*** Opening of Selected passage ***

Keel took exception and, shortly after the general election, let Abernathy know at Pennsylvania Society, the annual Manhattan gathering of the state’s political class. They got into a fistfight, with Abernathy at one point taking swings while his wife tried to restrain him.

Abernathy’s experience left him questioning whether he wanted to make a career of electoral politics, a thought that crystallized in an earlier moment on election night.

“I’m standing on Passyunk Avenue,” he recalled, “and one of Fumo’s longtime friends came up and looked at me and said, ‘Y’know, we always knew you were smart, we always knew you worked hard, but we never knew you were that ruthless.’ And it was that moment I was out.”

» READ MORE: How ‘outsider’ Nikil Saval toppled a longtime state senator in Philly

So Abernathy committed himself to advancing behind the scenes. During Nutter’s administration, he served as chief of staff in the Managing Director’s Office, and as executive director of the Redevelopment Authority. Kenney installed Abernathy as first deputy managing director, a position he held until taking the top job 18 months ago after Mike DiBerardinis retired.

Abernathy had hoped to focus on the opioid epidemic, homelessness, and gun violence. But even before the pandemic, his tenure was marked by a series of catastrophes: the refinery explosion in South Philadelphia, the sudden closure of Hahnemann University Hospital, a deadly gas explosion near Passyunk Square, the shooting of five police officers in Tioga, and the resignation of Police Commissioner Richard Ross.

“It’s certainly not the tenure as managing director I was hoping for, but it’s the one I was given,” he said. “None of these things are easy, but I think I’ve had my arms wrapped around both the city operations and how we respond as well as anybody could, if not better. But I am ready for a break.”

‘This is our moment’

During Abernathy’s front-and-center role in the city’s daily coronavirus briefings, rumors swirled that he was eyeing a run for mayor in 2023. A few weeks later, following criticism of the city’s response to the protests, there was talk Kenney was on the verge of firing him.

Administration officials and Abernathy strongly denied both possibilities, but the rumors are emblematic of his centrality in this moment in the city’s history.

Abernathy said his relationship with Kenney hasn’t changed, despite rumors of discord.

*** Close of Selected passage ***

* **Exercises**:
a: Could you copy the stretch of the Abernathy article from "During Abernathy’s front-and-center" through "the city’s history."?
b: Answer these questions about the Abernathy article:
(i) Where did Keel and Abernathy get into their fistfight?
(ii) Whom did Abernathy succeed as managing director?
(iii) Which three issues had Abernathy hoped to focus on?
c: How would you continue the Abernathy article from its last sentence?
The entries come from a different source than the Abernathy article.

*** Opening of Listed records ***

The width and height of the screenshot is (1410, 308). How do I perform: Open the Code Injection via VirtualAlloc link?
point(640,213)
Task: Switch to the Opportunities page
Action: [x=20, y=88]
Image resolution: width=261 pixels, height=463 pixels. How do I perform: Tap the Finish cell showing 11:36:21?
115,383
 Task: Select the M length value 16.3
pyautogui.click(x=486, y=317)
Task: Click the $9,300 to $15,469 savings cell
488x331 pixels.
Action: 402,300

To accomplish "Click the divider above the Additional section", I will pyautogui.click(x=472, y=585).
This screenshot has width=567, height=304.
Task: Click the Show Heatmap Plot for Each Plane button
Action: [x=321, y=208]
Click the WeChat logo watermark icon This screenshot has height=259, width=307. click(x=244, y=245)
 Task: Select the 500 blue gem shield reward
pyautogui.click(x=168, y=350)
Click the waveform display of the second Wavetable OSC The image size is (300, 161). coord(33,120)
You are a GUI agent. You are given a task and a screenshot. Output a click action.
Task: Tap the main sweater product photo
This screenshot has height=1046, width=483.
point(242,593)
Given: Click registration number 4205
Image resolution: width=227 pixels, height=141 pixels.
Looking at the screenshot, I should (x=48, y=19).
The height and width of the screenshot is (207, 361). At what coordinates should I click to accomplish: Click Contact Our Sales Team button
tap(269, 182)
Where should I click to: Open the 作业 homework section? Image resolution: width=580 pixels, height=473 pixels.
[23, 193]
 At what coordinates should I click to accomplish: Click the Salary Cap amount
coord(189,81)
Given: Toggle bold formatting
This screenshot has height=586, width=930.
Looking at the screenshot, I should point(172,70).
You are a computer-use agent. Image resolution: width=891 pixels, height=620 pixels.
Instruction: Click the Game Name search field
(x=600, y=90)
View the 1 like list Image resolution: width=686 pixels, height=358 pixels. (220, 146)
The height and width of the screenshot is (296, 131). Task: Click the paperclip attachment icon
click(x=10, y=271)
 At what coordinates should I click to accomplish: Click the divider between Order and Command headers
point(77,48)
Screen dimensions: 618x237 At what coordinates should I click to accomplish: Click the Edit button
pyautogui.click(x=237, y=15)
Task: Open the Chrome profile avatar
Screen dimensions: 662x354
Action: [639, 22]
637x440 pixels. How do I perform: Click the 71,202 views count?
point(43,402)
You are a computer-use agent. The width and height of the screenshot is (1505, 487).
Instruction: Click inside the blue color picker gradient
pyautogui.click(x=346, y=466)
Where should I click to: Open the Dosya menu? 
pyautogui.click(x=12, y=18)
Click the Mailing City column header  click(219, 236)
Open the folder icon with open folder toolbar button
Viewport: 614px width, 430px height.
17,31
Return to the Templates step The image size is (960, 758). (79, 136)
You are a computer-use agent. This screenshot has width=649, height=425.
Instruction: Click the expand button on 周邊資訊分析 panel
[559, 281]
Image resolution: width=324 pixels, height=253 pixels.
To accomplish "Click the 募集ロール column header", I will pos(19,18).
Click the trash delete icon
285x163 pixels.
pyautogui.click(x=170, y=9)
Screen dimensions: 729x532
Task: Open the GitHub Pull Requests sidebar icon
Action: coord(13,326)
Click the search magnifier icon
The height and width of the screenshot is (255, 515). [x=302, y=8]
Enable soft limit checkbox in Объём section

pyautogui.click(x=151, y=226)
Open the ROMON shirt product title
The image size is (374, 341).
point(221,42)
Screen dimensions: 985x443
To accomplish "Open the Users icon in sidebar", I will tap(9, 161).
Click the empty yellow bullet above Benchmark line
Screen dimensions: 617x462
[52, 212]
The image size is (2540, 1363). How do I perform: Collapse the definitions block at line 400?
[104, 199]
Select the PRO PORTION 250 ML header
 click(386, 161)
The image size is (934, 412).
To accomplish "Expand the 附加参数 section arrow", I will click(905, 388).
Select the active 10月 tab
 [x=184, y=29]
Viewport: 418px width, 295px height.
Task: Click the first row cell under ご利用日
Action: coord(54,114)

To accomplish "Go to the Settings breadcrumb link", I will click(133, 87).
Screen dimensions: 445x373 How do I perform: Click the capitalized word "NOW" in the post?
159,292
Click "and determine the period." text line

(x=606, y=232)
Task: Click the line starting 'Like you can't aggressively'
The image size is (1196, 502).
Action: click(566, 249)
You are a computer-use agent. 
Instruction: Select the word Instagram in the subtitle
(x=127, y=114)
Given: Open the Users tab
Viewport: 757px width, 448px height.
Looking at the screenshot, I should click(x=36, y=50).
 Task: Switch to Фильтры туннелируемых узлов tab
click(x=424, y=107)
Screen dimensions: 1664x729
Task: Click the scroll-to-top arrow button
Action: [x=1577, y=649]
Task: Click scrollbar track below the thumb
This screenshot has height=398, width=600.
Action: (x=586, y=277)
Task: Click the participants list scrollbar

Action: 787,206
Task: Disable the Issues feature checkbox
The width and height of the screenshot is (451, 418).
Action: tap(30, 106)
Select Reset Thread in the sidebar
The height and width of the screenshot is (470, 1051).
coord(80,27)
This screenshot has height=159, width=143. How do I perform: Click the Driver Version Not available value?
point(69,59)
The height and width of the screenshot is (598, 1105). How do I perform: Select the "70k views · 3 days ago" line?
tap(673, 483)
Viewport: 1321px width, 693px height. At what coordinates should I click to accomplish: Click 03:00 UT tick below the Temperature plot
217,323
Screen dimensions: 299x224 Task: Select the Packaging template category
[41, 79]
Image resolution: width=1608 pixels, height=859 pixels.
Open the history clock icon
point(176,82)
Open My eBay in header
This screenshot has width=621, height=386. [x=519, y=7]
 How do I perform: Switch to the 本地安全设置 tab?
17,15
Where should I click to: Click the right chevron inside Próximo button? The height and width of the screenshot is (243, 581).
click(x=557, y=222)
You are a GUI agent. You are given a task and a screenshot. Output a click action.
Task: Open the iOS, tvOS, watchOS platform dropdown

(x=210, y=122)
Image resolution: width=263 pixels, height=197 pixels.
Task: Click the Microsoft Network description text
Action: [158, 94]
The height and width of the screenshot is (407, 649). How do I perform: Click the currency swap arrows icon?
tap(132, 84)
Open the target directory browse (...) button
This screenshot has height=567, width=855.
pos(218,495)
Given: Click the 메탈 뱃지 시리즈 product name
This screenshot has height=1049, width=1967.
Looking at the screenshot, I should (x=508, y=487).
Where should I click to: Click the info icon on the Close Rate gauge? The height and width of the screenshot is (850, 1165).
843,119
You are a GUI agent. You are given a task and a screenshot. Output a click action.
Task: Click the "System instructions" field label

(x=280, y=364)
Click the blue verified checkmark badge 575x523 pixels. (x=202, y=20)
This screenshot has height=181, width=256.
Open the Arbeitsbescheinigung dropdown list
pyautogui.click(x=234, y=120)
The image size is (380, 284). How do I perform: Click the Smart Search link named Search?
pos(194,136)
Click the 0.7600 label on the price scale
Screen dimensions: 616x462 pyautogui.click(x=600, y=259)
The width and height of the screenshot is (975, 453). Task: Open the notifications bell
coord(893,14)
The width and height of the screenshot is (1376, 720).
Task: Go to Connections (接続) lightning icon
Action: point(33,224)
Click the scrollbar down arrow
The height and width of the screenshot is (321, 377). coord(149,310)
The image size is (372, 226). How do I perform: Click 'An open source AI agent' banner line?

*** Close of Listed records ***

* **Outputs by task**:
a:
During Abernathy’s front-and-center role in the city’s daily coronavirus briefings, rumors swirled that he was eyeing a run for mayor in 2023. A few weeks later, following criticism of the city’s response to the protests, there was talk Kenney was on the verge of firing him.

Administration officials and Abernathy strongly denied both possibilities, but the rumors are emblematic of his centrality in this moment in the city’s history.

b:
(i) At Pennsylvania Society, the annual Manhattan gathering of the state's political class.
(ii) Mike DiBerardinis, who retired.
(iii) The opioid epidemic, homelessness, and gun violence.

c:
“Oh, it’s fine. I would say, how’s anyone’s relationship with the mayor?” Abernathy said of his famously grumpy boss. “I’ve known Jim a long time. I know his moods. I know his personality pretty well. This has been really hard for all of us, and we’ve all had pretty s—ty days at times.”

» READ MORE: Philly Mayor Jim Kenney launched a statewide political group, fueling rumors of a run for governor

Abernathy has been criticized for withholding information related to the pandemic that other cities have made public, and for being caught off guard on the first day of the protests, when Outlaw acknowledged there were not enough officers in Center City.

“I was dumbfounded by how out of touch I truly was,” he later told city councilmembers. “And how I had underestimated the anger and rage and frustration of folks I’m hired to serve.”

While the protests have pushed the administration to prioritize some long-sought reforms, Abernathy, as one of the administration’s more moderate voices, is unlikely to come around on the protesters’ most sweeping demands, like significantly shrinking the police force.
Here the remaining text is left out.